Okechukwu Offia

Personal information
- Full name: Okechukwu Henry Offia
- Date of birth: 26 December 1999 (age 25)
- Place of birth: Lagos, Nigeria
- Height: 1.71 m (5 ft 7 in)
- Position(s): Winger, forward

Youth career
- Dynamos Academy

Senior career*
- Years: Team / Apps / (Gls)
- 2018–2019: Sirius / 12 / (1)
- 2018: → Sollentuna FK (loan) / 15 / (1)
- 2020: Dalkurd FF / 23 / (2)
- 2021–2023: Trelleborgs FF / 90 / (24)
- 2024–2025: Västerås SK / 17 / (3)

International career
- 2019: Nigeria U20 / 3 / (1)

= Henry Offia =

Nigerian footballer

Okechukwu Henry Offia (born 26 December 1999) is a Nigerian footballer who plays as a winger or forward.

==Career==
Offia caught the eye of IK Sirius of Sweden in an exhibition match in Lagos and joined the club in January 2018 and was immediately loaned out to Sollentuna FK. On 23 March 2020, Offia joined Dalkurd FF.

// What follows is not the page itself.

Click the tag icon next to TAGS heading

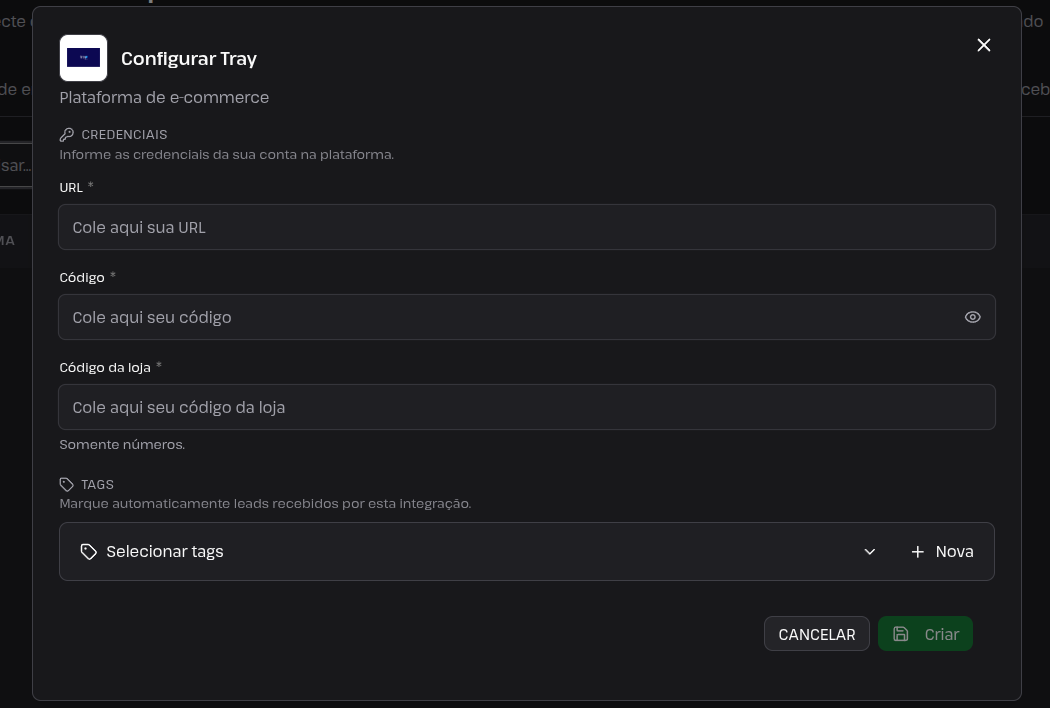(66, 484)
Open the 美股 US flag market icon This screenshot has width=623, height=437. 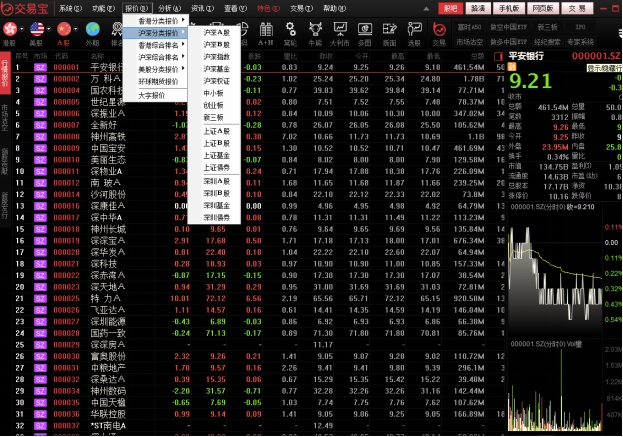coord(36,29)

In February 2021, Offia joined Trelleborgs FF on a deal until the end of 2023.

After the expiry of his contract at Trelleborg in November 2023, Offia joined newly-promoted Allsvenskan club Västerås SK. On 25 March 2025, Västerås confirmed that Offia's contract had been terminated by mutual agreement.